C. Google’s Browser Contracts Are Exclusive

863. Google has default search agreements with Firefox and Opera, as well as other smaller browsers. Supra ¶¶ 310–318 (§ III.F.3).


864. The exclusive defaults secured by Google’s RSAs with third-party browsers cover roughly 2.3% of all U.S. general search queries. Tr. 5763:14–22 (Whinston (Pls. Expert)) (discussing UPXD104 at 36).

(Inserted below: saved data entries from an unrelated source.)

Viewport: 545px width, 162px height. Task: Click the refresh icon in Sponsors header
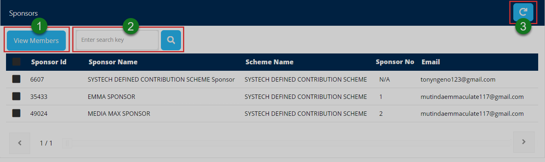pos(523,12)
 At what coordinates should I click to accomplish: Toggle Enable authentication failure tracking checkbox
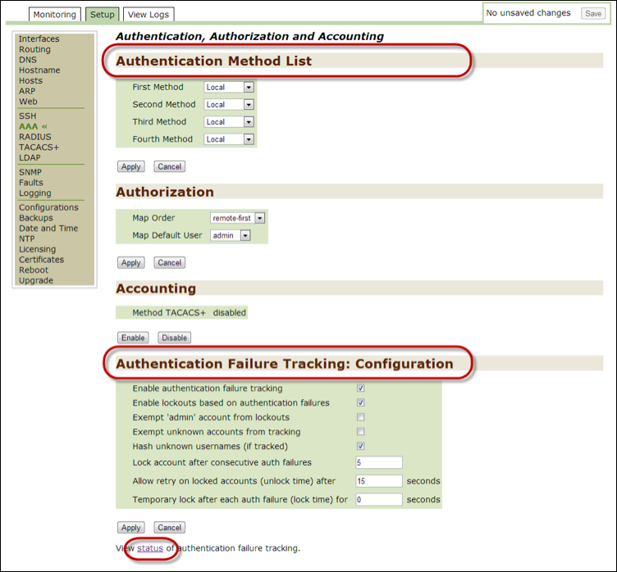click(x=361, y=388)
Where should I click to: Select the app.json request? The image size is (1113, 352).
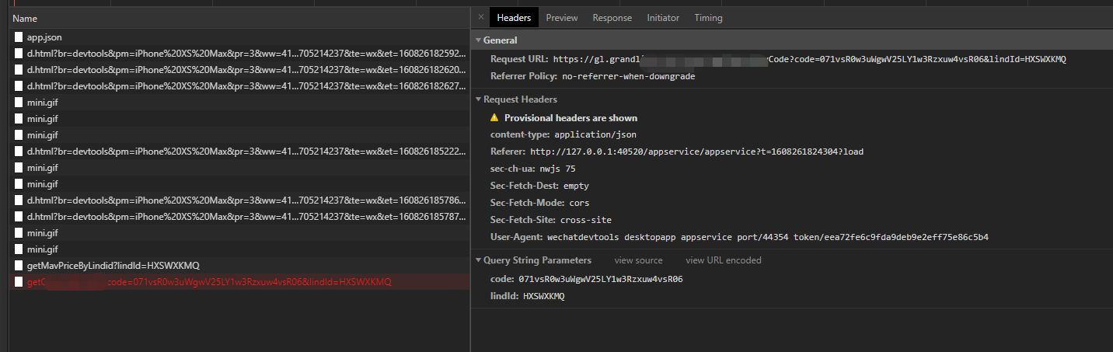[44, 37]
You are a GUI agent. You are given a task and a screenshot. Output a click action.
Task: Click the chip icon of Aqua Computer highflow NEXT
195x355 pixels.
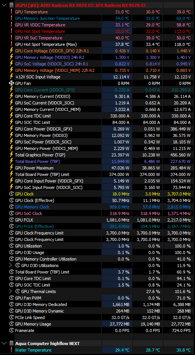(x=11, y=344)
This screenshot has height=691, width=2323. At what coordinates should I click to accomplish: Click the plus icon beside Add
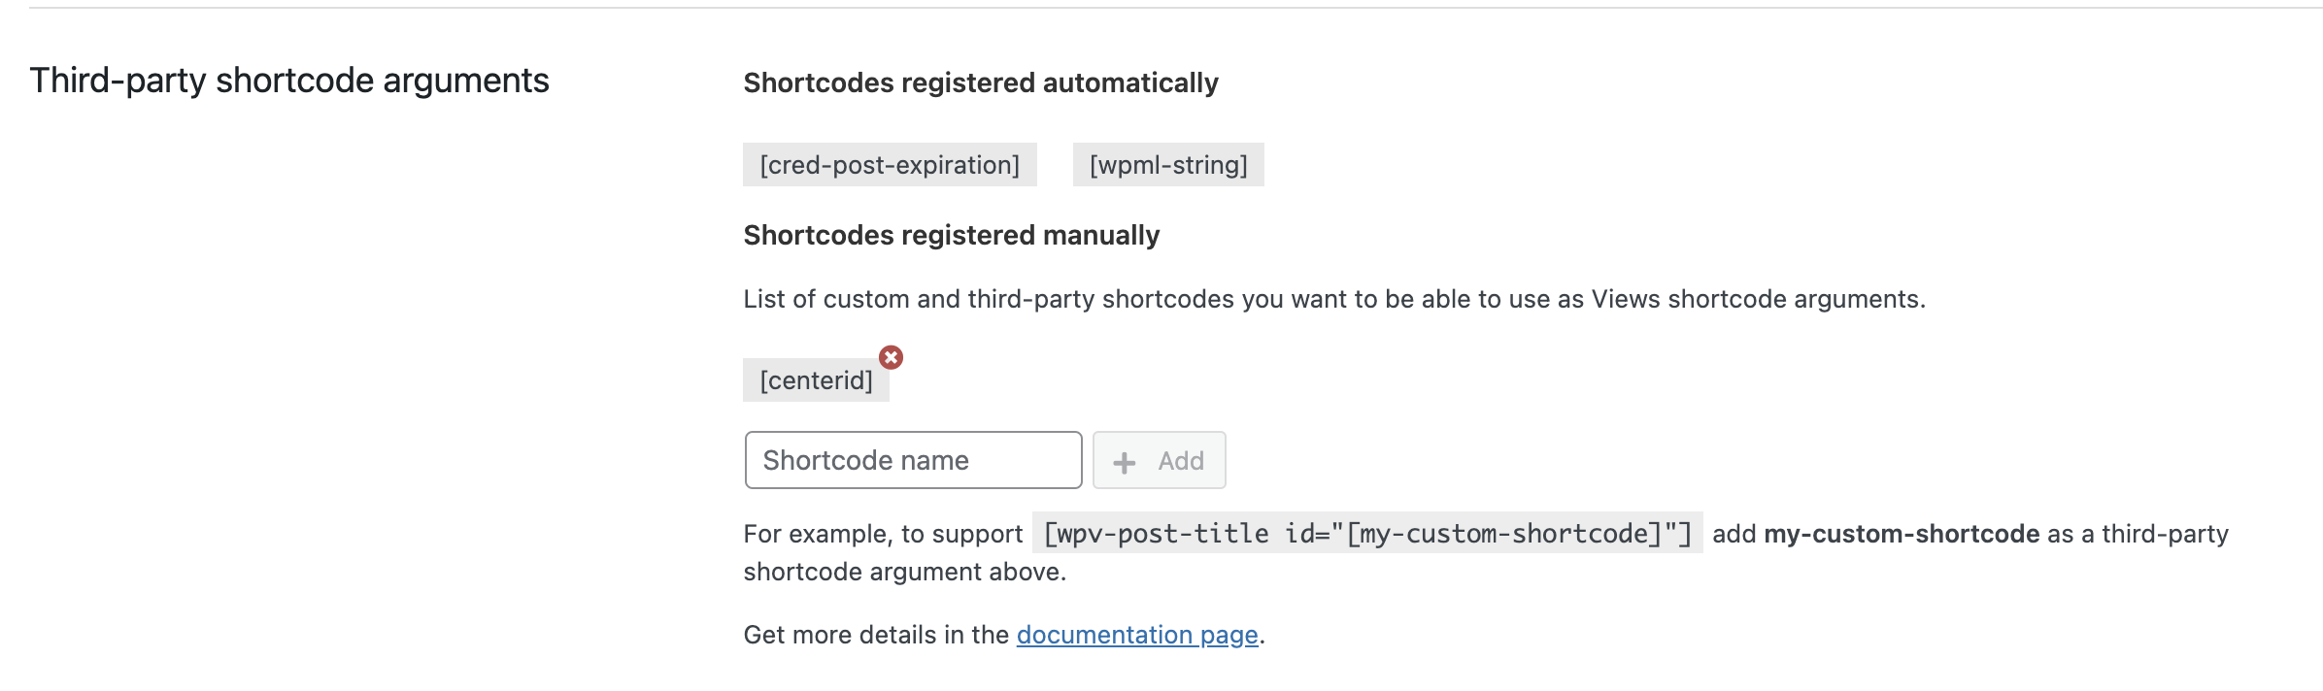[1125, 463]
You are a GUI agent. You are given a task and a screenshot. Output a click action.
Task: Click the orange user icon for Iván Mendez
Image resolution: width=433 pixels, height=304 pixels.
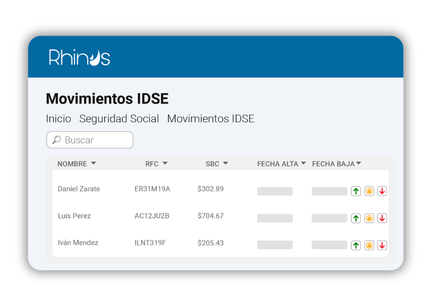369,245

865. Google’s exclusive default position on browsers has excluded rivals from search shares they could get absent Google’s contracts. For example, Google has projected that a rival GSE would receive a significant share of the queries on third-party browsers if the rival won the default. Infra ¶¶ 914–926.

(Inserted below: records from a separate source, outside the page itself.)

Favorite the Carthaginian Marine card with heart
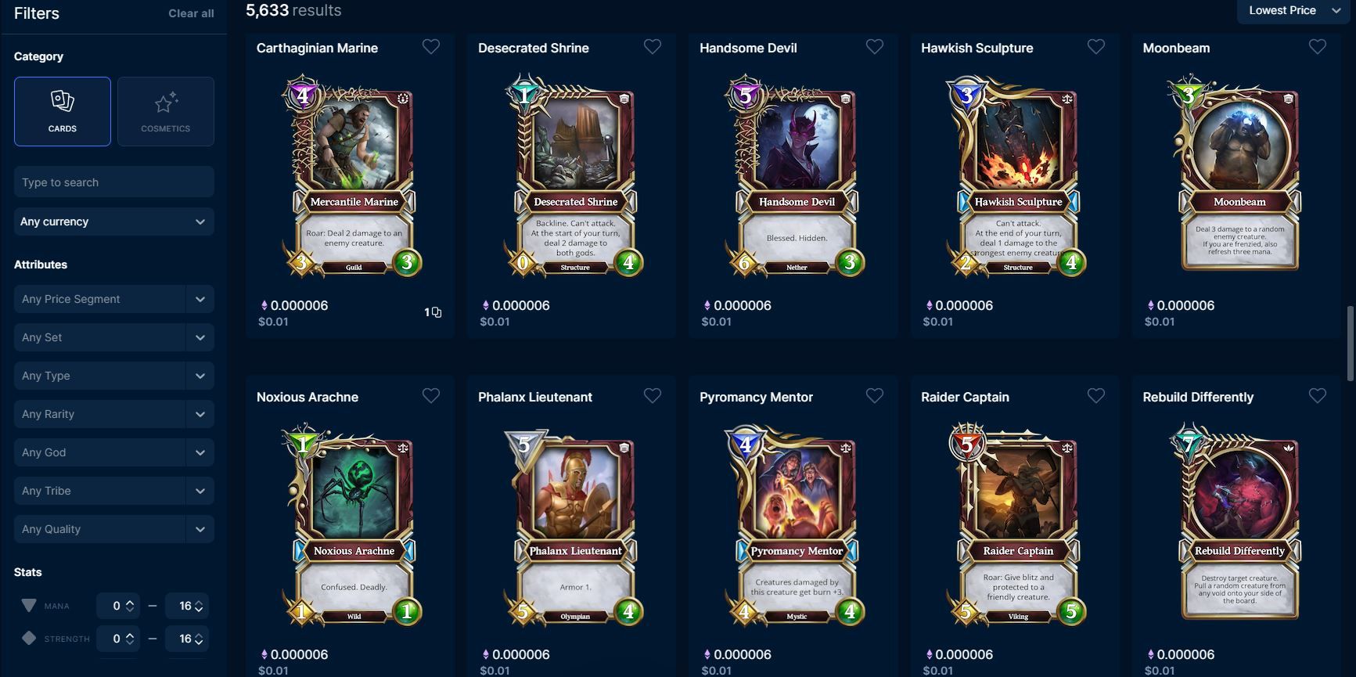Screen dimensions: 1356x677 click(x=431, y=47)
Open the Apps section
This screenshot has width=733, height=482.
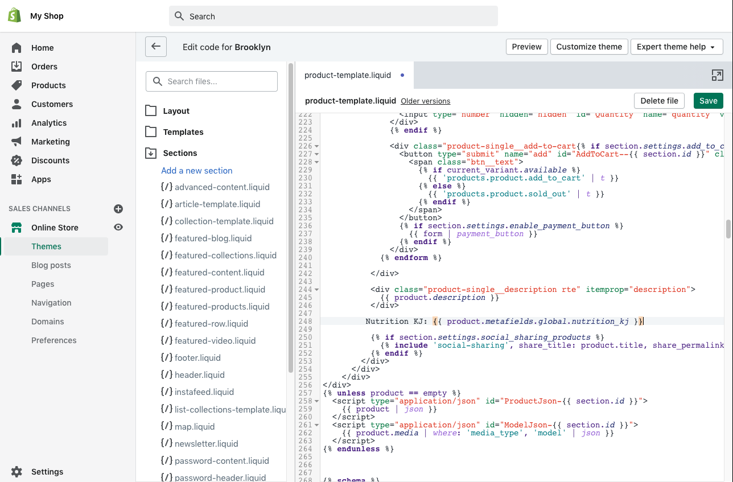pos(41,179)
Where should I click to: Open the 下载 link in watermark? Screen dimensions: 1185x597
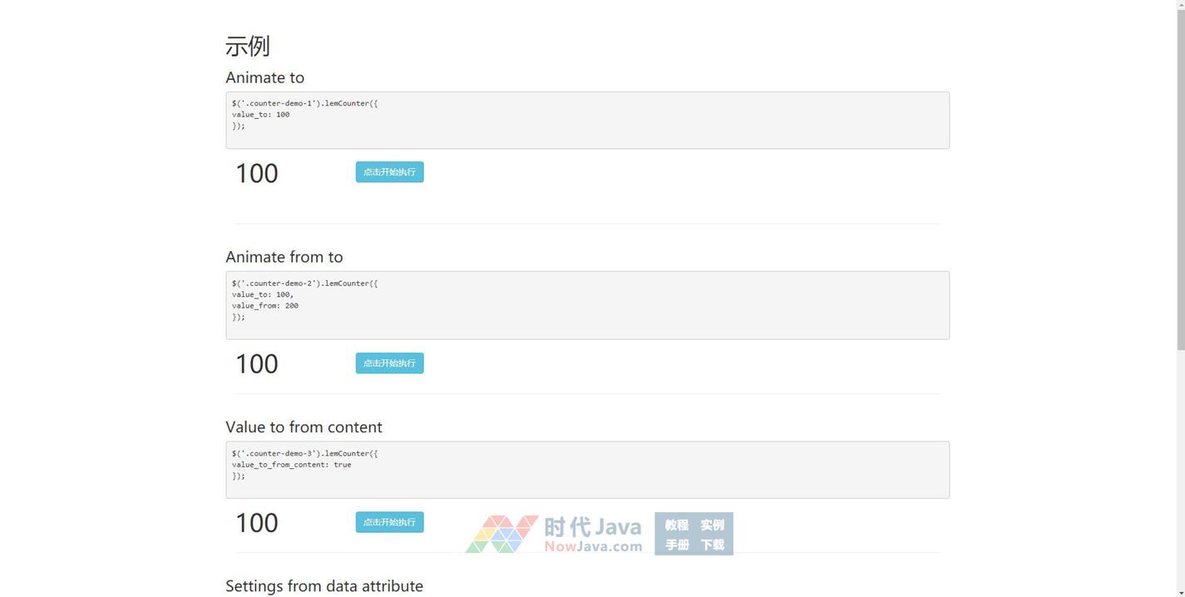tap(712, 545)
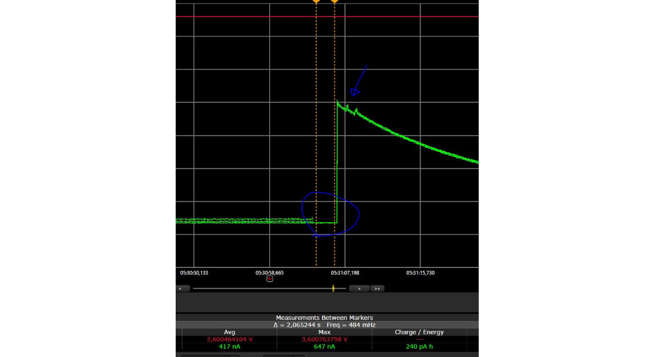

866. Similar to its conversations with Apple, supra ¶¶ 762–778 (§ VI.A.2.e), DuckDuckGo has pitched private browsing mode integration with browsers but has been unsuccessful; these browsers’ contracts with Google were “the common theme.” Tr. 2048:9– 2050:1 (Weinberg (DuckDuckGo)) (listing Samsung’s S Browser, Mozilla’s Firefox browser, and Opera’s browser); UPX0787 (DuckDuckGo pitching private browsing mode to Mozilla).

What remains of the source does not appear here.